**GIVEN PASSAGE**
+===+
Sergeant Craig Smith of the Travis County Sheriff's
Office was the lead detective in this case. (RR VII: 228).
Smith explained for the jury how investigations into a case
proceeded. (RR VII: 233). He explained that murder cases
start out as “deceased person” cases while each
lead is pursued, witnesses are investigated, and evidence is
collected. (RR VII: 233-234). The investigation includes
following any information or [indications] of self-defense.
(RR VII: 234). Smith interviewed applicant in his office
after applicant was pulled from the truck that fled the
scene. (RR VII: 231-232). Applicant had on a ripped shirt but
no significant injuries to his face or person. (RR VII:
232-233). The evidence collected in this case did not appear
to be self-defense. (RR VII: 234).
. . . The night of this capital murder, [Pedro] Solis arrived
at the club about 11 p.m. or midnight. (RR VII: 264). Solis
observed Jose in an altercation with applicant. (RR VII:
266-267). There were about 8 people involved in the fight,
four on four. Jose, Arturo, and two friends were on the same
side of the fight. (RR VII: 267). Solis testified that
Jose's and Arturo's friends started the fight with
applicant's friends, but applicant and his friends
“absolutely decimated” them. (RR VII: 268). Solis
tried to break up the fight, and he pulled two of
applicant's friends off Jose. (RR VII: 268). Jose then
swung at Solis, but Solis took him down and began to walk
away. (RR VII: 268).
At this point, the fighting was over, but Solis saw applicant
take a gun from the backseat of the truck. (RR VII: 268-270).
In fact, Jose  was walking back toward the club. (RR VII:
270). As applicant walked by Solis, applicant's gun
accidentally discharged, and a ricochet fragment hit Solis in
the leg. (RR VII: 270). Applicant acknowledged “my bad,
” and Solis was shocked by applicant's nonchalance
with just having struck him with a round. (RR VII: 270, 272).
Then applicant fired two shots at Jose who had his back to
applicant and was walking away. (RR VII: 272-273). Applicant
walked back toward his truck but he took a shot at Arturo as
Arturo went to get his car. (RR VII: 273). . .
+===+
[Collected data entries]

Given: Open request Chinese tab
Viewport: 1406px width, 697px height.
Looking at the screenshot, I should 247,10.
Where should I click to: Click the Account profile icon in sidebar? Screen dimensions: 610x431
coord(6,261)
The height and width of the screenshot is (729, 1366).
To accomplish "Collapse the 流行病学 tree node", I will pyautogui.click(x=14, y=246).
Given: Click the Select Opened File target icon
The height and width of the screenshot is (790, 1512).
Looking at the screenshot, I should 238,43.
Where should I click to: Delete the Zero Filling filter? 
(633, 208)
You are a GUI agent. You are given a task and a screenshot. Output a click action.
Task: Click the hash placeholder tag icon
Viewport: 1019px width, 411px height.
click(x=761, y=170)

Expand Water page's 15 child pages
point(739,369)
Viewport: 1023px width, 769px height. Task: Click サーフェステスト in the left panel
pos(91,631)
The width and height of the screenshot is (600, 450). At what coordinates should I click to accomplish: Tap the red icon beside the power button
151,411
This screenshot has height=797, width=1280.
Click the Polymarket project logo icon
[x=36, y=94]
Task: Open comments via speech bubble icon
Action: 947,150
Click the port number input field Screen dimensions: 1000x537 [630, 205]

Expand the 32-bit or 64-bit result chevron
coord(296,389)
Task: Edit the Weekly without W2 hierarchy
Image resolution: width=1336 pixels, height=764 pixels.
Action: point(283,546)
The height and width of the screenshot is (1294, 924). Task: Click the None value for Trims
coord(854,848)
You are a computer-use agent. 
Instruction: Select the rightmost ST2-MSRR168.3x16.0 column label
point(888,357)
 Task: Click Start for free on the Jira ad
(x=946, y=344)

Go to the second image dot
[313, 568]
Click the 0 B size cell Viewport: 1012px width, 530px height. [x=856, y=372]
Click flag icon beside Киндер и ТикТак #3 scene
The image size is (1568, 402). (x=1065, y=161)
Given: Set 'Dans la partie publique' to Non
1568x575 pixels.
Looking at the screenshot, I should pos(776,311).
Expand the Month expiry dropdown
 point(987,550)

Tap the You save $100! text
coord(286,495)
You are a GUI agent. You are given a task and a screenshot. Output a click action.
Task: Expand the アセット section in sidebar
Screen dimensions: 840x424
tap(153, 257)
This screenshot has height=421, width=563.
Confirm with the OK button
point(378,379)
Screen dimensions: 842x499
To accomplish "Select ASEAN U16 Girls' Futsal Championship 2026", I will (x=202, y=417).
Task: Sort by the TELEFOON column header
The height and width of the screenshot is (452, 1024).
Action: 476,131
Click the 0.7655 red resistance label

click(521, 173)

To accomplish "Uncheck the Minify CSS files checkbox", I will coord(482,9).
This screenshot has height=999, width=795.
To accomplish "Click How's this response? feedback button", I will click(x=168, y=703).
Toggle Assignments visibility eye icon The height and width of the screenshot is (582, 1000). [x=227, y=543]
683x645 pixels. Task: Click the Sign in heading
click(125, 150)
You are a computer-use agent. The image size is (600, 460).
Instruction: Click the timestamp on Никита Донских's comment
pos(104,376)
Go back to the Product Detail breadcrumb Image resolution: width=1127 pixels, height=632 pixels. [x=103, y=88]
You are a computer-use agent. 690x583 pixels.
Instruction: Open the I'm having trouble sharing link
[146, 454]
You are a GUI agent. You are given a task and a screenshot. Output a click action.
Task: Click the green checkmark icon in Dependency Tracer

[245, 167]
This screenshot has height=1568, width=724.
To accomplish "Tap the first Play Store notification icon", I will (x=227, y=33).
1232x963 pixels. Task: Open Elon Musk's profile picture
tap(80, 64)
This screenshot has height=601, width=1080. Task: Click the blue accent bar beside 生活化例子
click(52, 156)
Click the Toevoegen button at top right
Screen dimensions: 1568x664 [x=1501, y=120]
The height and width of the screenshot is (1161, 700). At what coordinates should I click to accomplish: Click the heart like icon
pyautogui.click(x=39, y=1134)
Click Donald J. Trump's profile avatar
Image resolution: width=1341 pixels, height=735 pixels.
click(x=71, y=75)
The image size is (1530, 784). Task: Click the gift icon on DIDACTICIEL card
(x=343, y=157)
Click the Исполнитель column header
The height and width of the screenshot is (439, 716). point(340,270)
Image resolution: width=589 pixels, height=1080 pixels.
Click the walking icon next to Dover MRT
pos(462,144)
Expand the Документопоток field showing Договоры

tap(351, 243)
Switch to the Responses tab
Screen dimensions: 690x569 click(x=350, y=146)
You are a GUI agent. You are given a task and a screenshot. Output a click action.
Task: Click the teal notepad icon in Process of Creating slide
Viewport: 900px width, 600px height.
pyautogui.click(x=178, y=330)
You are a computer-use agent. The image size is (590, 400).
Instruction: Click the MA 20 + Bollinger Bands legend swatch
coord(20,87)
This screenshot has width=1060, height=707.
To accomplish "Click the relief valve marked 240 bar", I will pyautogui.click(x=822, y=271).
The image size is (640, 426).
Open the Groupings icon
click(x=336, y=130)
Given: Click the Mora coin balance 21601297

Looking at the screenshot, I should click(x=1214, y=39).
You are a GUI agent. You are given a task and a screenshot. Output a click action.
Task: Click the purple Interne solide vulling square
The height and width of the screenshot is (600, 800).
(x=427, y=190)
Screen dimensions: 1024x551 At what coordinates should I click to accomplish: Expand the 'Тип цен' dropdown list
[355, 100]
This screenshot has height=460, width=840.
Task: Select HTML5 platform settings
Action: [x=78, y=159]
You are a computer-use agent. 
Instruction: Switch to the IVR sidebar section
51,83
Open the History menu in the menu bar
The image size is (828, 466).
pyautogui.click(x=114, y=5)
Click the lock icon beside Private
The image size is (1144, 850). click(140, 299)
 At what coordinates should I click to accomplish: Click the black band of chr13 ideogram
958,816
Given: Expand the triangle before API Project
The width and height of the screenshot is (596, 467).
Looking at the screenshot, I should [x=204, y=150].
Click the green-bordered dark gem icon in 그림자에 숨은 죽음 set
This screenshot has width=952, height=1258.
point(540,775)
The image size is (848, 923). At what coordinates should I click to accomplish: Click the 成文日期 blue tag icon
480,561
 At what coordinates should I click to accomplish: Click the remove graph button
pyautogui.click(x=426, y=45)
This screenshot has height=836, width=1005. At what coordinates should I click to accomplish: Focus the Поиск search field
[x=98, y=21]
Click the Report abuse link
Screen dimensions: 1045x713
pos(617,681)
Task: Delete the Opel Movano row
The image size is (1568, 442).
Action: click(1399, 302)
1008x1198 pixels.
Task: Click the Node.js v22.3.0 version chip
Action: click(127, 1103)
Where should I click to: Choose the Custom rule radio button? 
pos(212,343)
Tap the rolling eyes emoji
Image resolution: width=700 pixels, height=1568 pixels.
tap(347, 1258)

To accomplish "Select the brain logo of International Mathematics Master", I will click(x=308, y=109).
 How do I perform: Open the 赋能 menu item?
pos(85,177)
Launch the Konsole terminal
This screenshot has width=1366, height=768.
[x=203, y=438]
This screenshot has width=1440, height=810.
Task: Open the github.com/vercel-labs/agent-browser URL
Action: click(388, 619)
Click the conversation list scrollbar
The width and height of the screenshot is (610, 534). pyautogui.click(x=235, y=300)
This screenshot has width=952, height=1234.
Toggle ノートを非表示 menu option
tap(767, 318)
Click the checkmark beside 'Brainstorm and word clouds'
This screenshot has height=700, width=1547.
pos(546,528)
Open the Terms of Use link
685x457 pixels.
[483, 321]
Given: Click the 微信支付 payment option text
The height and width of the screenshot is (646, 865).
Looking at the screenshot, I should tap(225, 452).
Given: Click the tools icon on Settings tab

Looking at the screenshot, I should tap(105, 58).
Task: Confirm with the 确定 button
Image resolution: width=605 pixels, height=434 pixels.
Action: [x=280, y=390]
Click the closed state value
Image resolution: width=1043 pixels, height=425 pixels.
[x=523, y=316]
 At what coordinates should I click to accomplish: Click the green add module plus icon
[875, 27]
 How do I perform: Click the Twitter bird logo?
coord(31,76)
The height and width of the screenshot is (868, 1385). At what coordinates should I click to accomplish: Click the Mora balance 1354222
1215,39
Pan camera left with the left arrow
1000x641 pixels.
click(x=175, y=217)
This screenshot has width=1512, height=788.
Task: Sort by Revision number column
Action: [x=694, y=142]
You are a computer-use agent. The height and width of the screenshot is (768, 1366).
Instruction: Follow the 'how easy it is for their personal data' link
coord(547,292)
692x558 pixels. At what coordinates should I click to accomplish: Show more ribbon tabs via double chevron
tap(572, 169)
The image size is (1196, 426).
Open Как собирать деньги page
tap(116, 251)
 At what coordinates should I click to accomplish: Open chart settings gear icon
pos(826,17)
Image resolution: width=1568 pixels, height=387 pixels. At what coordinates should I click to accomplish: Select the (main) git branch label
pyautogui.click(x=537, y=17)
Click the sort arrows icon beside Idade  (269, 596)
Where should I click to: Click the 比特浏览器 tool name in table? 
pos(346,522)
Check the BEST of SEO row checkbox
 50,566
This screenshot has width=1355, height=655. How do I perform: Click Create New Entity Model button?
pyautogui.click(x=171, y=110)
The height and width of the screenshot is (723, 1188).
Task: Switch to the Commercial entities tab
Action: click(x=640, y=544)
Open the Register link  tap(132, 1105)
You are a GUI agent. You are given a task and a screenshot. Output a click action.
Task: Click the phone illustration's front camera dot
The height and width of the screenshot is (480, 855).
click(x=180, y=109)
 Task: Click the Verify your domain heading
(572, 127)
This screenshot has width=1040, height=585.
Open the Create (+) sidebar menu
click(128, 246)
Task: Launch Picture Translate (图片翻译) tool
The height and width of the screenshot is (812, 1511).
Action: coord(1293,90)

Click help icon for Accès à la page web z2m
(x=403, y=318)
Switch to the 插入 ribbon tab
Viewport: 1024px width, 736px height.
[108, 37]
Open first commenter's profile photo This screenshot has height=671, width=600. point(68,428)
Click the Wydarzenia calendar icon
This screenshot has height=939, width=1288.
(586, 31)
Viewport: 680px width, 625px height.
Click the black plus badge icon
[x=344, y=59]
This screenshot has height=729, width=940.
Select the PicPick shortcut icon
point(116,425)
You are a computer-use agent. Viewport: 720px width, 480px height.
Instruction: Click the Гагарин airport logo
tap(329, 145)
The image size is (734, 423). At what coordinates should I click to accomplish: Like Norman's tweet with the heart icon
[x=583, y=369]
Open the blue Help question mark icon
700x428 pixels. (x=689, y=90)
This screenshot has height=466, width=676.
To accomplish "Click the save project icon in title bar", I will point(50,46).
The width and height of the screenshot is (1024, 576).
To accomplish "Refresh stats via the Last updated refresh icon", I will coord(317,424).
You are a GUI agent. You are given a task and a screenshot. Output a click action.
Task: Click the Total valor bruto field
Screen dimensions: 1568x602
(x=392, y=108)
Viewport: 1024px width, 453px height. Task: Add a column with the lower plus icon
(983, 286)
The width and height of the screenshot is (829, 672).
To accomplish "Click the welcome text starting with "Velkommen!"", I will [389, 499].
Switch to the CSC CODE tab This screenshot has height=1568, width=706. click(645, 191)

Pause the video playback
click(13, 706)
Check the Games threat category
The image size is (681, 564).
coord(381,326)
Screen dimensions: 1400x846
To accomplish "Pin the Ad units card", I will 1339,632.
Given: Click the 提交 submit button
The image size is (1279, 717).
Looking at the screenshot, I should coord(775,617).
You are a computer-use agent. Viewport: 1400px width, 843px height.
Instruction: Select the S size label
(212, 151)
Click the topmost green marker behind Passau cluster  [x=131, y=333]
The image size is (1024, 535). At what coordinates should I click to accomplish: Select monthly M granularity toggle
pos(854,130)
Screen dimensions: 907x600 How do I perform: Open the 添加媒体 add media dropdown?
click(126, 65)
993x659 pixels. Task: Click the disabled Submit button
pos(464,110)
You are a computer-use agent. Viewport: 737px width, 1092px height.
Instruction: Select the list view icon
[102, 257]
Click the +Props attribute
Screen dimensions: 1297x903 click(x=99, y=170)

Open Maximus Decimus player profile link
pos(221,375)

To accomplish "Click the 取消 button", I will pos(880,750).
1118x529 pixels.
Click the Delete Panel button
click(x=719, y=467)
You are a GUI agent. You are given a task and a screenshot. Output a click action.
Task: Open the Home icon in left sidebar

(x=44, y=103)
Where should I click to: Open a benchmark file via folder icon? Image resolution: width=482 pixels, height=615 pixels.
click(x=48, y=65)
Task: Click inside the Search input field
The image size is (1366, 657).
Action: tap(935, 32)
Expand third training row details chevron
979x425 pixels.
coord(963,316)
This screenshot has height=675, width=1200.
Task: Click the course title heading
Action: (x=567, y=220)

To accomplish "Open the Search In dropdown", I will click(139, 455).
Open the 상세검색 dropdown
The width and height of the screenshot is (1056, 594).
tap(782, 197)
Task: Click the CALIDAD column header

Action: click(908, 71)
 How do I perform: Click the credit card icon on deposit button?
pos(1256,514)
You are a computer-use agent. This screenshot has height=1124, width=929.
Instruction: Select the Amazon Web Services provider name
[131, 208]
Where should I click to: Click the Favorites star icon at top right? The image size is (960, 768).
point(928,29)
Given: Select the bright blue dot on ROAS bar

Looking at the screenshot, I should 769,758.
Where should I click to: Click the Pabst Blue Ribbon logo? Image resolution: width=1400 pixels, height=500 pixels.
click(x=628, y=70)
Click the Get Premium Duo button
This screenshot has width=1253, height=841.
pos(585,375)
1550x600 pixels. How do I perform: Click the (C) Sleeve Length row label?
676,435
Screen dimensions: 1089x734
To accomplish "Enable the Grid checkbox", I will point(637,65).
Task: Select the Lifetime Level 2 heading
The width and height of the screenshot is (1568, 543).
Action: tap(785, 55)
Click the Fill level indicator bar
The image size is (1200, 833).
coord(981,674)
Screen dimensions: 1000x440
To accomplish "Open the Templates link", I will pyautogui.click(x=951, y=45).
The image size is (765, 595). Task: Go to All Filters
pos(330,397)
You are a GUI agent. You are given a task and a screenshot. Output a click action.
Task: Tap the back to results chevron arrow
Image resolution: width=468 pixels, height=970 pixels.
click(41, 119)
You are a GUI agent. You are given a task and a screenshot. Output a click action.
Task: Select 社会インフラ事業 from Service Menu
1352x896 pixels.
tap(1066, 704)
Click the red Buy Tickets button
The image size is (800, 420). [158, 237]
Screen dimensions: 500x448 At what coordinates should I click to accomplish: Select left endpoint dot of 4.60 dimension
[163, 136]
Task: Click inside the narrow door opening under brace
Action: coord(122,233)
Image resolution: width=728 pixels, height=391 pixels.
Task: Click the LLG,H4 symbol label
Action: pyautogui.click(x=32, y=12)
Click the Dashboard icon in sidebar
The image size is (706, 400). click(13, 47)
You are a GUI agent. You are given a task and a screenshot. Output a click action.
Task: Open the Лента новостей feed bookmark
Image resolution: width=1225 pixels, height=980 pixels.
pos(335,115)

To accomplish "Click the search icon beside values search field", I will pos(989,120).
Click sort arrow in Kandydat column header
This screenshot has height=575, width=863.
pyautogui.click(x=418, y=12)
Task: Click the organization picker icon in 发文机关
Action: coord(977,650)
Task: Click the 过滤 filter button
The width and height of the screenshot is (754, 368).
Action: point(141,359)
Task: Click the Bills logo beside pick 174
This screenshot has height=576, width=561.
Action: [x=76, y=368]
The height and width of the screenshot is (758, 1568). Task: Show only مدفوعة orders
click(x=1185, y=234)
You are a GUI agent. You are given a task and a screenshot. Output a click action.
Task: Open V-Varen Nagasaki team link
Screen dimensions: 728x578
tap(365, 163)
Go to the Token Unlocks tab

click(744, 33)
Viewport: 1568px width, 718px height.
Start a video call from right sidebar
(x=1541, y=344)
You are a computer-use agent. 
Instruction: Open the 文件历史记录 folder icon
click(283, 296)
+===+
**WORK TO COMPLETE**
A – In the murder case summary, about what time did Solis arrive at the club?
B – Extend the murder case summary, starting after its final sentence.

**SOLVED TASKS**
A – About 11 p.m. or midnight.

B –
Solis testified that applicant then trotted back to this
truck and drove away “like he just ordered a
pizza.” (RR VII: 274). He described it as “the
most cool, calm, collected situation [he had] ever
seen.” (RR VII: 274). Solis stated that he had friends
in the military with 18 years' experience doing special
operations and special forces who were not as calm as
applicant after shooting someone. (RR VII: 274). Solis
cautioned that he was not testifying that applicant's
shootings were premeditated, but, in his opinion, it
wasn't applicant's “first rodeo.” (RR
Solis never saw Jose or Arturo with a weapon. (RR VII: 275).
Neither Jose nor Arturo posed any physical threat to
applicant at the time of the shooting. (RR VII: 275). In
fact, Arturo was by the building, running away from the
situation when applicant shot him. (RR VII: 275; RR VIII:
Deputy John Lopez with the Travis County Sheriff's Office
responded to the shots fired call at the Pink Monkey. (RR
VIII: 141). While in route, Lopez received a description of
the suspect vehicle, a white F-250 pickup. (RR VIII: 142).
Lopez noticed a vehicle matching that descriptions and
pursued it. (RR VIII: 144). As Lopez began to pursue the
vehicle, it changed direction and began to increase its
speed. (RR VIII: 144). Lopez noticed the vehicle lost control
and swerve[d] on the road, a flash came out of the
driver's side, and it smelled like a gun had been fired.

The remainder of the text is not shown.